One of the central concepts of the Hellraiser franchise; a seemingly innocuous puzzle box that is, in reality, a gateway to Hell, has its basis in the urban legend of The Devil’s Toy Box, which concerns a six-sided cube constructed of inward-facing mirrors. According to the legend, individuals who enter the structure will undergo disturbing phenomena that will simultaneously grant them a revelatory experience while permanently warping their minds. This story has heavy ties to the idea of insanity, which is certainly prevalent throughout Hellraiser, as the film, similar to the rest of Clive Barker’s work, is very surreal in nature. However, unlike the rest of Barker’s work, the budget for Hellraiser was astonishingly low at around £730,000. Whilst this was most likely due to Barker’s lack of filmmaking experience (only having directed two short films at the time), Hellraiser quickly earned over £14 million, immediately cementing Barker as a promising writer and director in addition to establishing Hellraiser as a series we’d still see years down the line.

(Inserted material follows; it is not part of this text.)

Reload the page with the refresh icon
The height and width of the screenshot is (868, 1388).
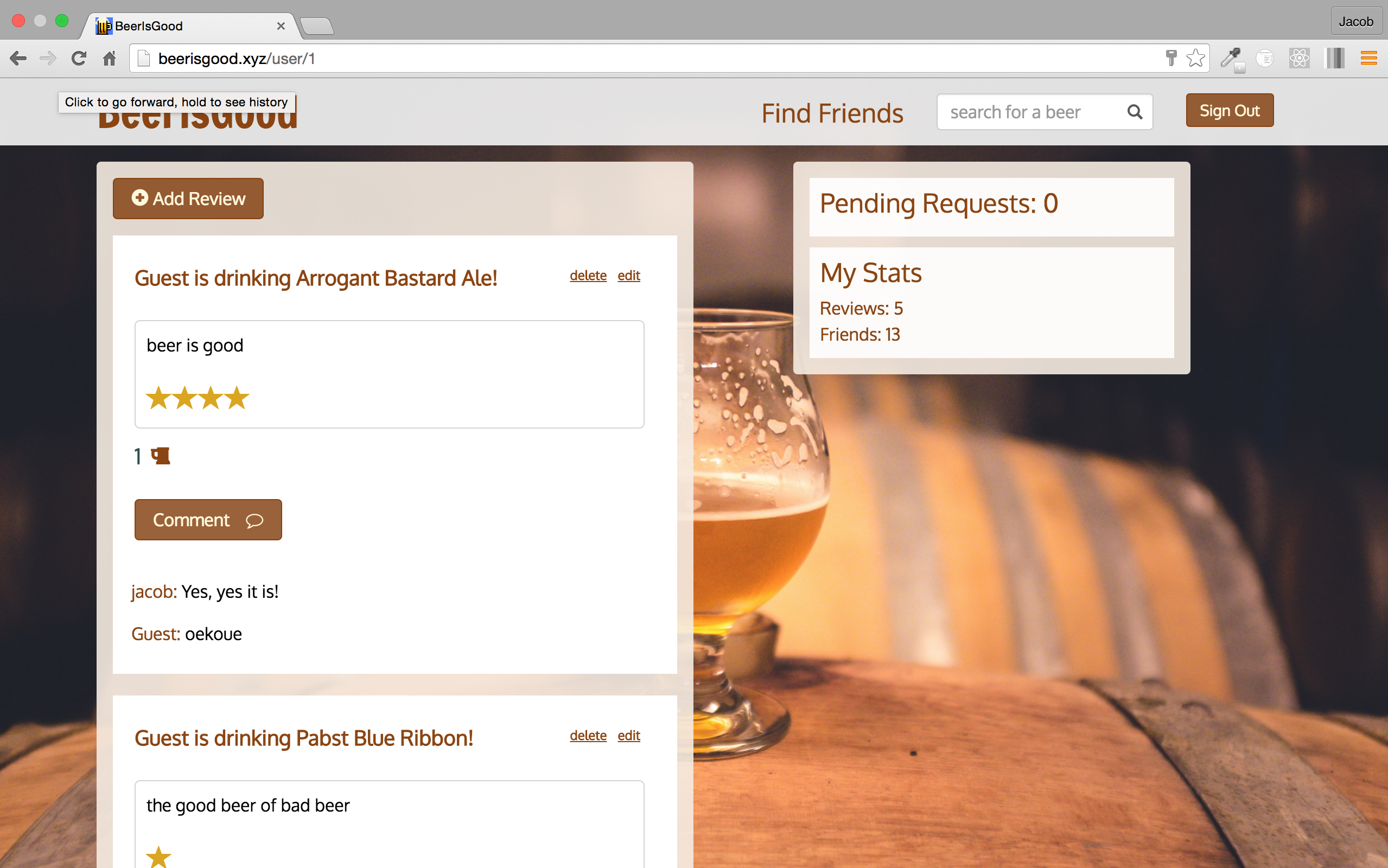coord(79,58)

The superb cast of Andrew Robinson, Clare Higgins, Sean Chapman and Ashley Laurence all effectively serve their purpose within the narrative, as Hellraiser admirably values its characters more than many other horror films, developing each of the family members, so they feel both genuine and distinct from one another, ensuring the pivotal plot threads of adultery and Julia’s subsequent guilt remain riveting. Then, of course, there is Doug Bradley as the film’s icon, Pinhead, who, despite being kept in the background for a majority of the runtime, gives a solid performance, especially considering Pinhead, like the rest of the Cenobites, has very limited dialogue and screen-time.

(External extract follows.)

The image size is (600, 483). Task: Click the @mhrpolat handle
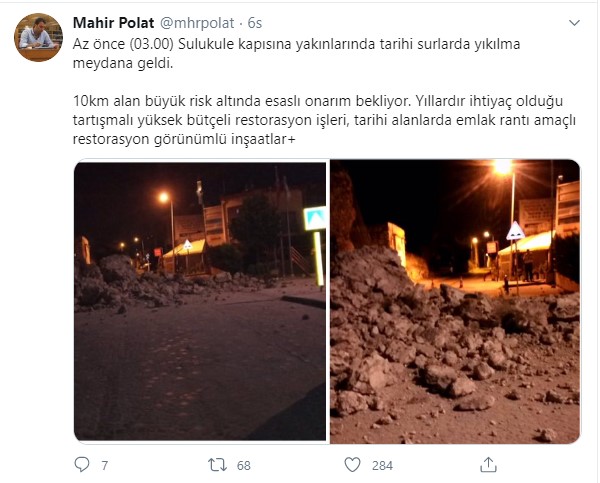(x=197, y=23)
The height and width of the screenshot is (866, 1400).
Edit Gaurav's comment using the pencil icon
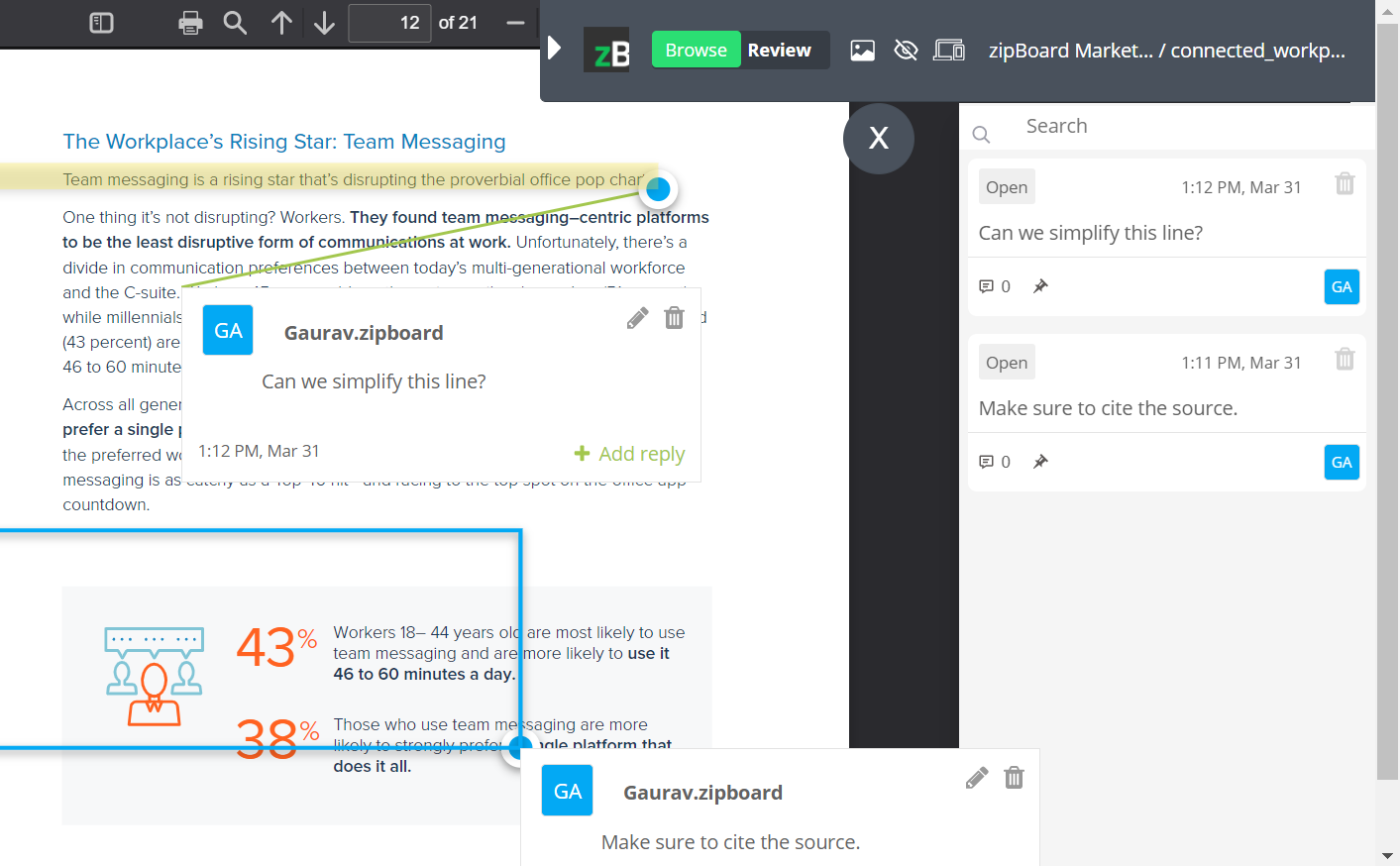637,317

Speaking of iconography, while Hellraiser no doubt has its fair share of recognisable shots, much of this iconic imagery isn’t due to the cinematography by Robin Vidgeon, but more so because of the film’s masterful creature, costume and prop design. As the camerawork itself, although dynamic, often just falls back on conventional close-ups and mid-shots, with the occasional zoom or tilt thrown in to further magnify the effects on-screen.

For the original score, Clive Barker originally wanted the experimental electronic music group, Coil, to compose music for the film. But, when that notion was rejected, the film’s editor Tony Randel, suggested composer Christopher Young as a replacement. And truthfully, I feel this was for the better, as Young’s score perfectly lends itself to the dreamlike, otherwordly tone of the film, with the opening theme; Hellraiser, standing as a grand orchestral piece with a dark, fairy tale-like undertone, whilst tracks like Resurrection and The Lament Configuration have an unnerving, almost gothic quality to them.

Yet, it’s undoubtedly the artful designs of Hellraiser that make the film so unique, with the grotesque and somewhat fetishistic designs of Pinhead and the other Cenobites being particularly striking as Barker drew inspiration for their diverse looks from punk fashion, catholicism and visits he took to S&M clubs in New York and Amsterdam. Interestingly, in spite of the character’s reputation, in the novella, Pinhead is present but is not the lead Cenobite. The Female Cenobite, the Chatterer and the Engineer, all have more prominent roles, but as a result of the visually impressive yet extremely restrictive prosthetic make-up for the respective characters, Pinhead took point on account of Doug Bradley’s prosthetics allowing for the most facial movement, promptly resulting in Pinhead becoming the face of the horror franchise.

In summary, Hellraiser is truly one of the most gruesome, captivating and indelible horror films of the 1980s, even though it’ll no longer leave audiences chilled to the bone, just as it did way back when. Despite rarely receiving the attention it deserves, Hellraiser is not only an exceptionally eerie slice of ’80s pop culture, but an important entry in the history of cinema, as not only did the film force ostentatious critics to accept that the horror genre could have artistic weight, but it also pushed the boundaries of practical effects, with many of its costumes, animatronics and prosthetic make-up effects even outshining today’s CG efforts. Rating: 8/10.